I love this episode. It deftly blends every element that makes UFO what it is without ever being heavy-handed. Foremost it's a human drama – or a humanist drama, if you like. Roper's actions are traitorous but understandable as his wife has been threatened with death if he does not cooperate and quickly. We have to wonder why he does not go directly to Straker and tell him. Perhaps he doubts that his wife can be kept safe if he betrays his blackmailer? Or maybe it's that he does not know who he can trust within Shado. The question is unimportant, because the real answer is stress. As his routine psychological workup reveals, the man is making very poor decisions due to increased anxiety. It's alarming enough to cause Straker himself to be concerned.

Therein lies the greater personal drama, and a fine bit of character building for Freeman. Prejudiced by his friendship to Roper, Freeman initially balks at the psych evaluation. He's the humanist of the show, the compassionate one whose moral vision keeps Straker on his toes. In Flight Path, Freeman's judgment is at fault not once but twice: when Straker sets up a clever ploy to out what he suspects must be still another inside man Freeman takes it upon himself to muck things up. He does this out of concern for Roper but his rash action puts his friend's life in greater jeopardy as well as throwing the operation for a loss. He is fretting over his friend, for SHADO, and for the sudden unsturdiness of his own instincts. He is making bad choices.

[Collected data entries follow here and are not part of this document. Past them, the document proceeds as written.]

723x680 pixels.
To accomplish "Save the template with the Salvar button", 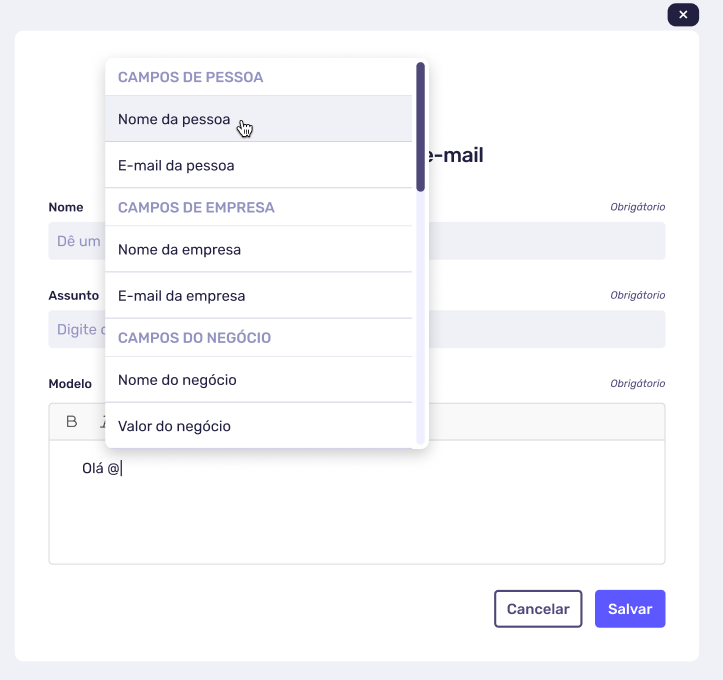I will coord(629,609).
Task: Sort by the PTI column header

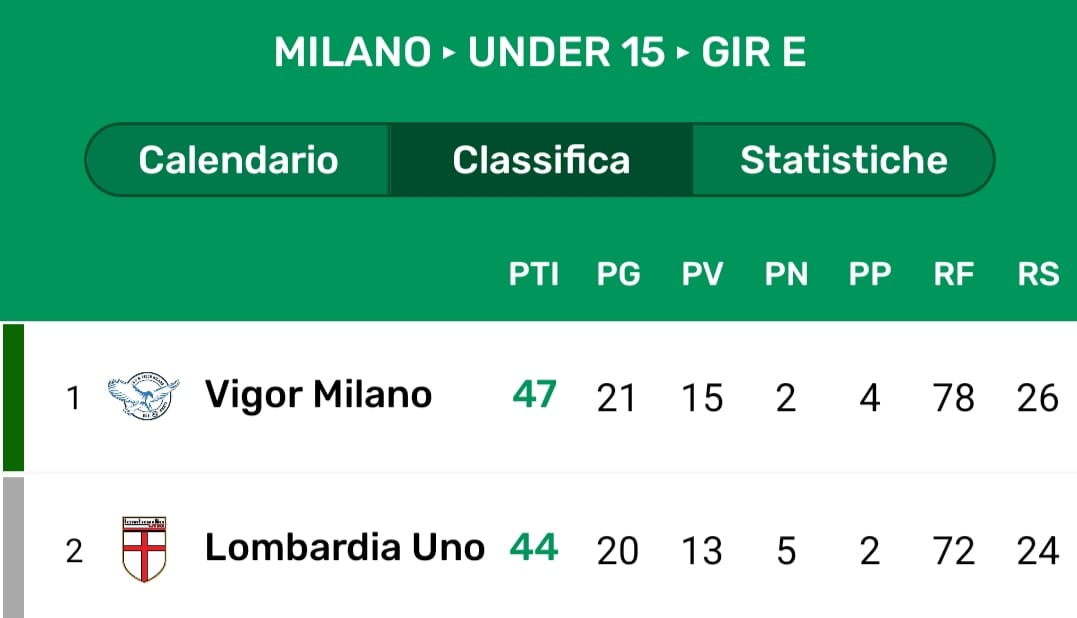Action: [x=534, y=274]
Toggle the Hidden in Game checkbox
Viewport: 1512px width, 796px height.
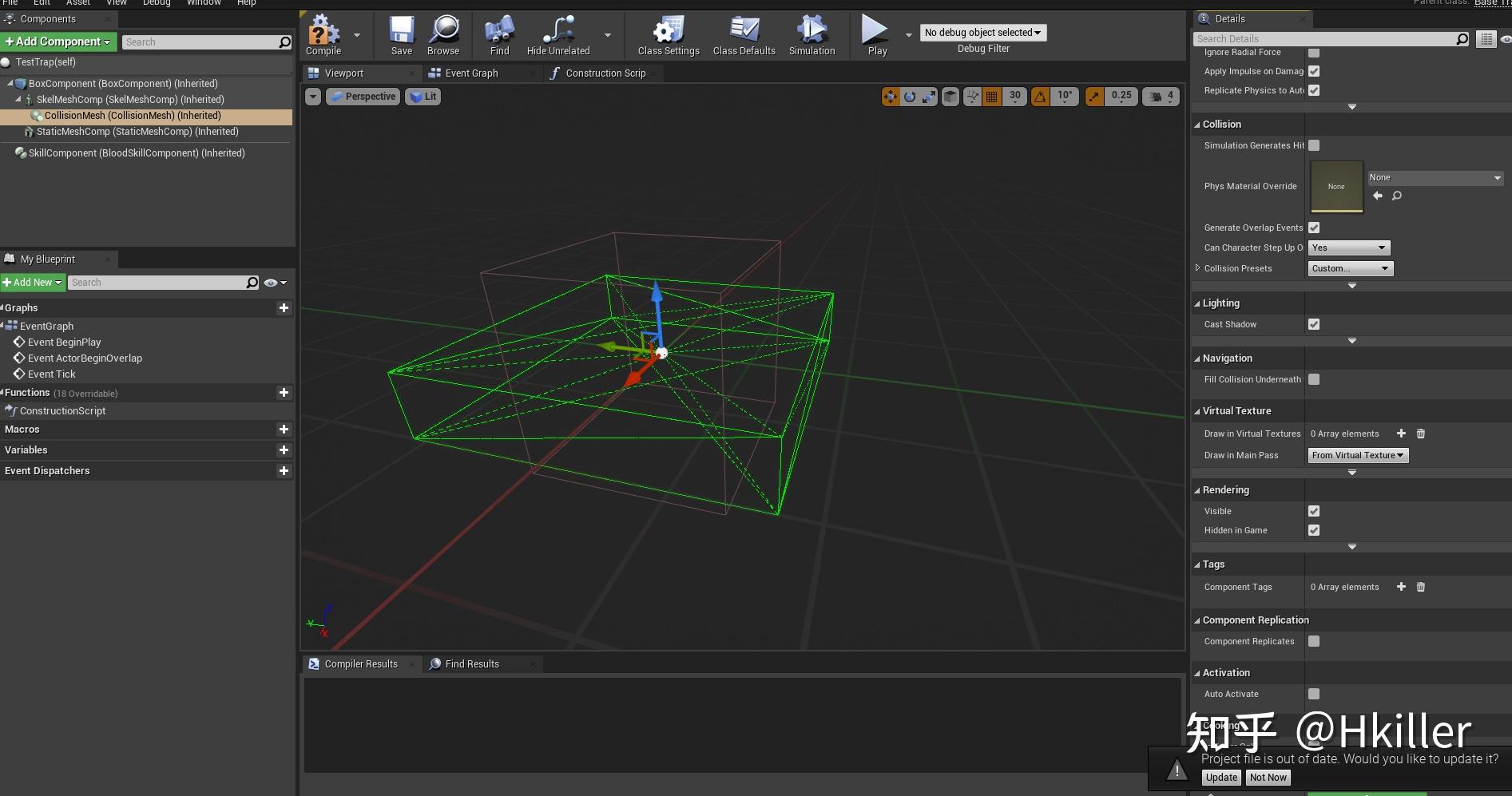(1314, 530)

Further to that point, panic will cause Roper's wife to freeze at a key moment. In contrast, Straker and Ellis keep cool heads and puzzle out the plot: a planned attack on Moonbase at a critical time when their defenses will be lowered.

None of this thematic material is overly, uhm...no, never mind. Belabored, that's it. Anyway, we have the week's thematic focus, a strong personal drama as noted with the tug-of-war between Straker's command style and Freeman's sense of ethics lending a much-needed human element to what could have been a dry espionage tale, and the plot earns UFO's keep as both an action program and a science fiction fantasy – all neatly woven together as a satisfying, cohesive whole. Gerry Anderson firmly establishes that UFO is a more somber affair than the average kiddie fantasy as things end on a down note without having to speechify or sacrifice pace and action.

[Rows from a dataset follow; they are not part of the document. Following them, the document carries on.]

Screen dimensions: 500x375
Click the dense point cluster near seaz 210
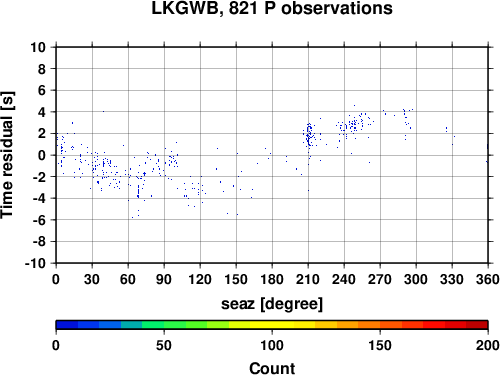click(x=309, y=135)
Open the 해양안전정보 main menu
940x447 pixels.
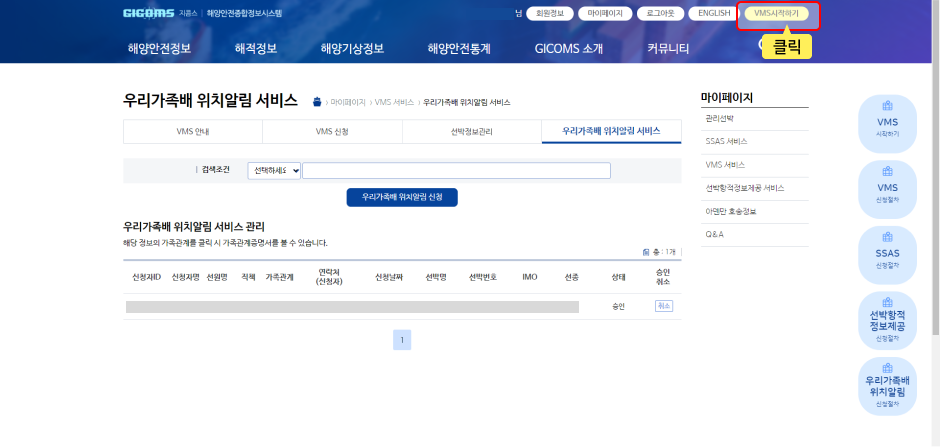[x=159, y=48]
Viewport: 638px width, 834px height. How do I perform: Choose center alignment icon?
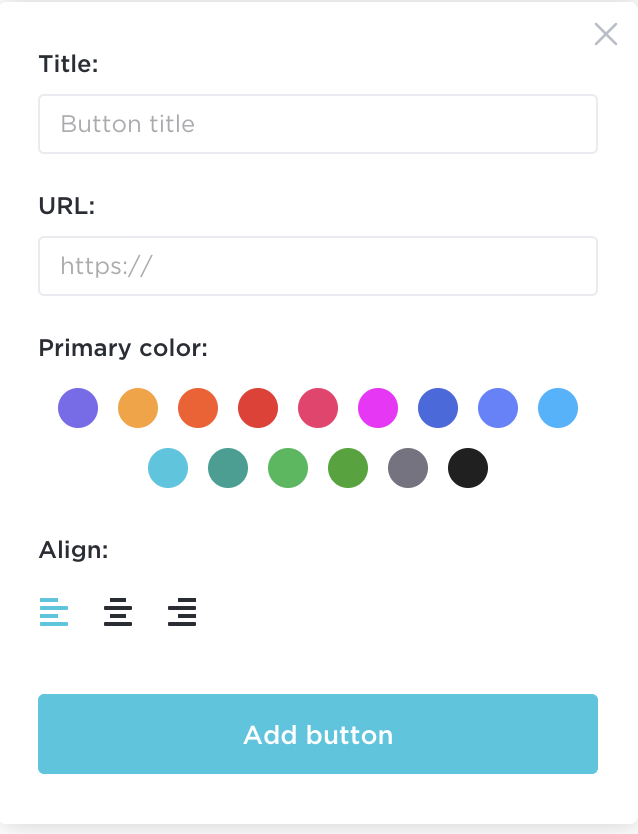pos(118,612)
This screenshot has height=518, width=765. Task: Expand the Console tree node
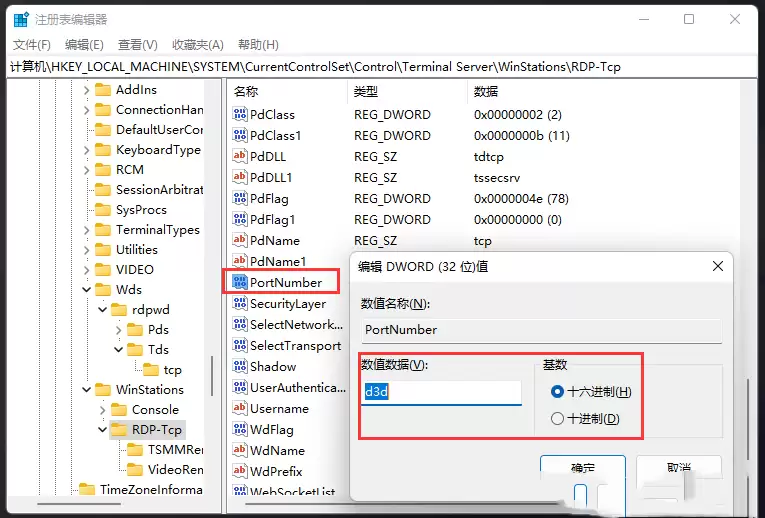[102, 410]
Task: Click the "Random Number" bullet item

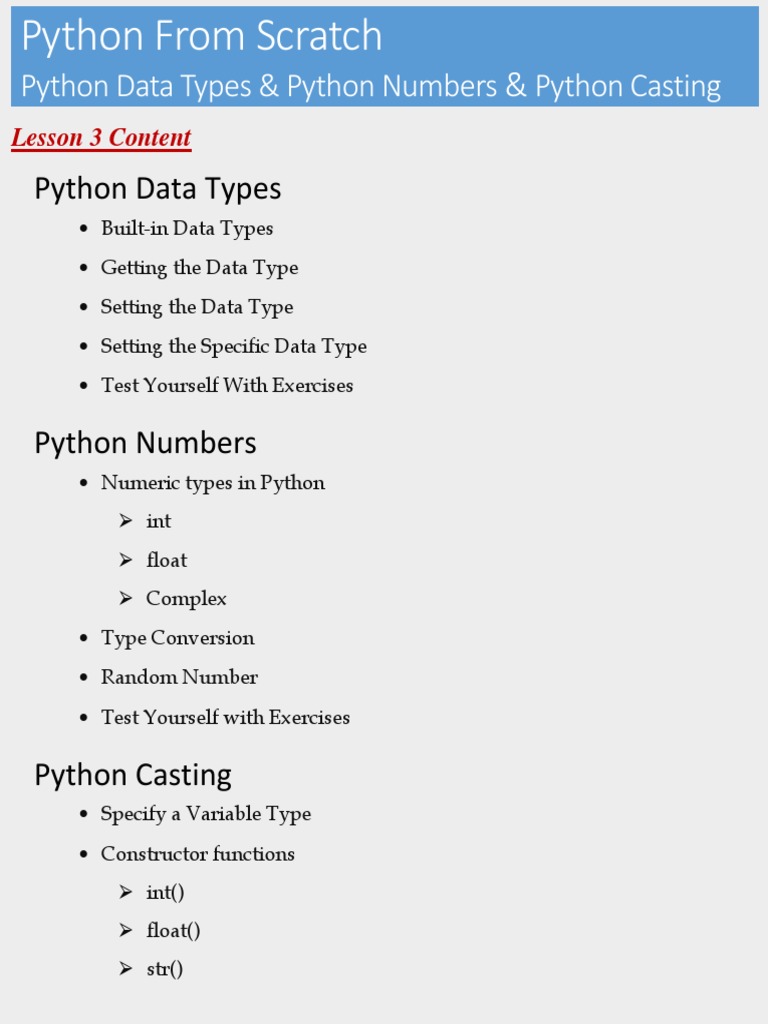Action: [x=179, y=677]
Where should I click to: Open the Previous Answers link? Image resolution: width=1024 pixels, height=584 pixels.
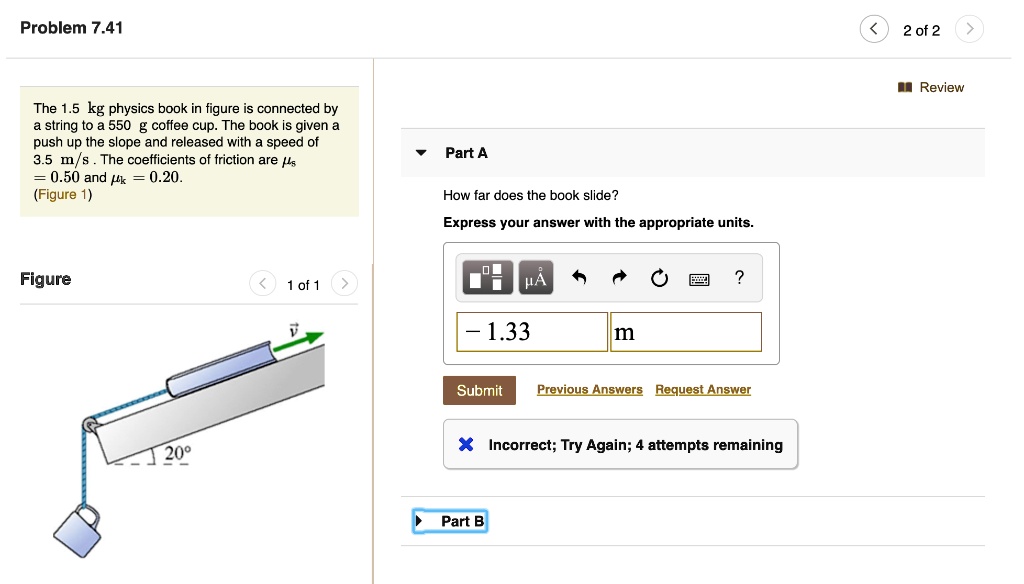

There are two great action setpieces, among the best in the series. The first is a terrific bit involving a UFO attacking a car at night, with a breathtaking first swipe right over the car's roof and ending with a fiery crash. Done with miniatures and expert editing, it's highly convincing and exciting. The second exploits tension as a showdown on the surface of the moon indulges sci-fi fans in the kind of off-Earth environment that thrills us, again brilliantly crafted from editing to fx work. This is the very stuff that had me tuning in when I was six.

8.5 moondunes to fly your saucer behind. It's not challenging material but taut and seamless. Minus half a point for the auto deal (see below).

* * * * *




Asides: A line of dialog spoken by Straker about “a bronze SHADO car” reveals a blatantly sloppy bit of intelligence cover. No, not sloppy, criminally negligent and downright moronic. Everyone in SHADO drives the same make of car! You'd think that would be easy to spot and investigate, that one auto manufacturer is supplying the same car to everyone in this “secret” organization.

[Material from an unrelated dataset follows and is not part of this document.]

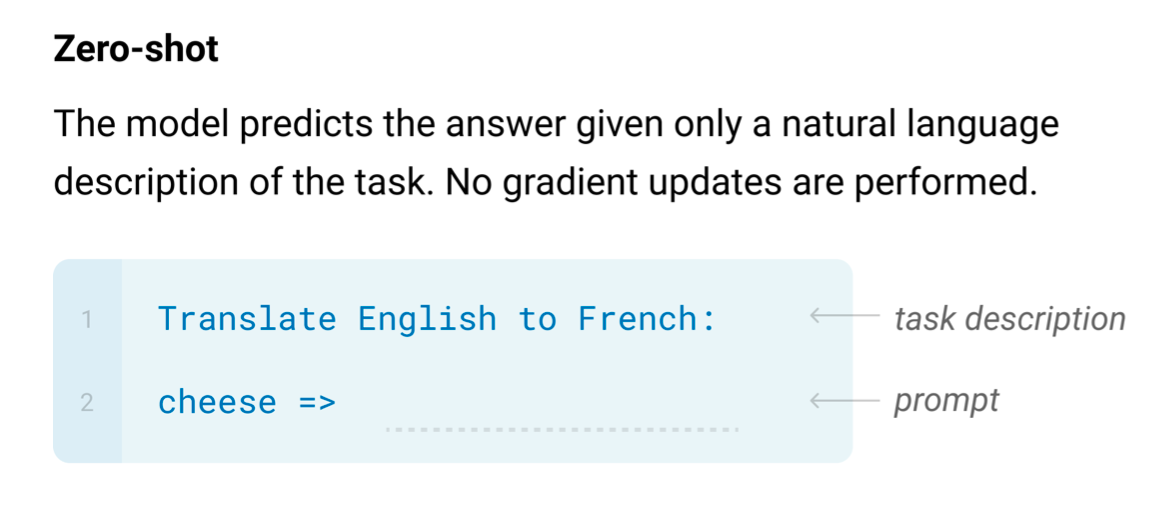Click the arrow pointing to task description
Screen dimensions: 1172x514
tap(845, 317)
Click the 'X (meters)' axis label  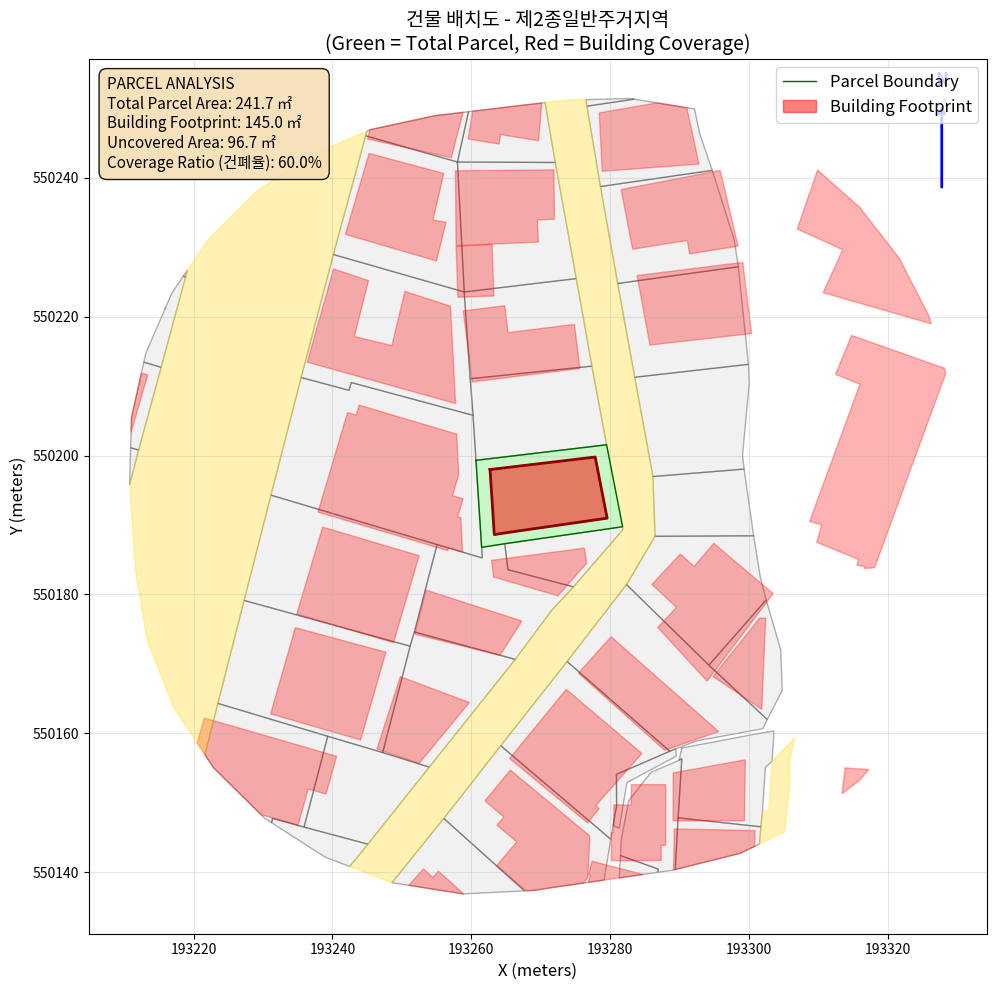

Thoughtful spacesuit design , allows the wearer to slip their own wristwatch over the sleeve. Ought to build one into the suit.

More bad thinking, why insist that there be only one defender with rockets to intercept the UFO?

The paranoia at the heart of the show's premise brings back a note that went unexplored in the pilot, “Identified”, that alien agents may have already placed moles with n SHADO.

Lt. Ellis has swapped wigs with another of the moonbase personnel, who now wears the quizzical-expression wig from Identified.

Ayshea gets a spoken line of dialog!

SID reports that he has “relocated” a UFO which had hitherto not been mentioned. It's not a discontinuity, but suggests that the script ran long: filmed or unfilmed, material was surely cut. Always happens with these productions.

In the future world of 1980, we will have no time for any wall art but mod expressionism.

First appearance of the insectile “Moonhoppers”, another wicked cool design.